Sie haben mich oft ermuntert, werther Freund für die Bühne zu schreiben, und Ihnen eine Rolle »anzudichten« wie Sie's nannten. So lohnend nun die Aufgabe grade Ihnen gegenüber wäre, dessen schöpferische Kraft sich an jedem Ihnen anvertrauten Werke meisterhaft bewährt, so dürften doch noch viele Wassertropfen in das Meer fließen, ehe ich Ihrem Verlangen Genüge zu leisten wagte.

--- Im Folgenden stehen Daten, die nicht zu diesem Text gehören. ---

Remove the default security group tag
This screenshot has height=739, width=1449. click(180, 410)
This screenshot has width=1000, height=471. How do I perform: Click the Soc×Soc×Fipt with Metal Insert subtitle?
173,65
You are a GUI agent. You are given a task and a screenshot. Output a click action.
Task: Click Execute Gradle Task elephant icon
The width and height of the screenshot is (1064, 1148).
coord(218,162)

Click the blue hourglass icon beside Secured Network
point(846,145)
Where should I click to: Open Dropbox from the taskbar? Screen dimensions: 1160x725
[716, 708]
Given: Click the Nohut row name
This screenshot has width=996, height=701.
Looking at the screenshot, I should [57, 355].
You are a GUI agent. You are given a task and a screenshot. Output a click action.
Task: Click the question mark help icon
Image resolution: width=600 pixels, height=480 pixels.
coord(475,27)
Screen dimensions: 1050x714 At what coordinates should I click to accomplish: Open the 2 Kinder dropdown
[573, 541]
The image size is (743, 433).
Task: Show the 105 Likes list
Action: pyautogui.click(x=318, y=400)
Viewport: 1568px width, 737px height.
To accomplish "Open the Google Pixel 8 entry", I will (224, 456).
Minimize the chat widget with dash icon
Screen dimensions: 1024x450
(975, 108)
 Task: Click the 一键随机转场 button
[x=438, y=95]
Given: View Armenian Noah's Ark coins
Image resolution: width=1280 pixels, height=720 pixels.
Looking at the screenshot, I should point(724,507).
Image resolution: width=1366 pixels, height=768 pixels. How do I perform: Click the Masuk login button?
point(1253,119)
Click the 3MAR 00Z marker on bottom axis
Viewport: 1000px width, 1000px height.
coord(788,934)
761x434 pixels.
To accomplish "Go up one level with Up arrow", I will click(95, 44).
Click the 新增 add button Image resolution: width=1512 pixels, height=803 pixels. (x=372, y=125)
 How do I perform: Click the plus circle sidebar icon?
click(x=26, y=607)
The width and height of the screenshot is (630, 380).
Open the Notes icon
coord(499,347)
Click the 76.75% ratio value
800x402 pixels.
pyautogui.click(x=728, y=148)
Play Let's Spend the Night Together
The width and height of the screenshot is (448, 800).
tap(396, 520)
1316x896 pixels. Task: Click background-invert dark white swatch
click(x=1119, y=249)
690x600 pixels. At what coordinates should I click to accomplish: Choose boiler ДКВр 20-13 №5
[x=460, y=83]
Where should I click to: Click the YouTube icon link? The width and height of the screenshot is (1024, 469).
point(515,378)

Nehmen Sie also einstweilen statt der gewünschten Rolle hier mein neues Buch. Eine seiner Figuren wird Ihnen, wie ich Sie kenne, wieder Lust machen, Ihre Kunst daran zu versuchen, und ich selber möchte wohl die Freude genießen, den Samuel von Ihnen dargestellt zu sehen.

Im Uebrigen schildert die Dichtung Ihnen Verhältnisse, wie sie mir oft entgegentraten, Irrthümer, denen abzuhelfen ich gelegentlich die Hand bot; und es leben hie und da wohl Frauen, welche bei dieser Erzählung an mich und an meine Unterredungen mit ihnen freundlich und vielleicht auch dankbar denken werden.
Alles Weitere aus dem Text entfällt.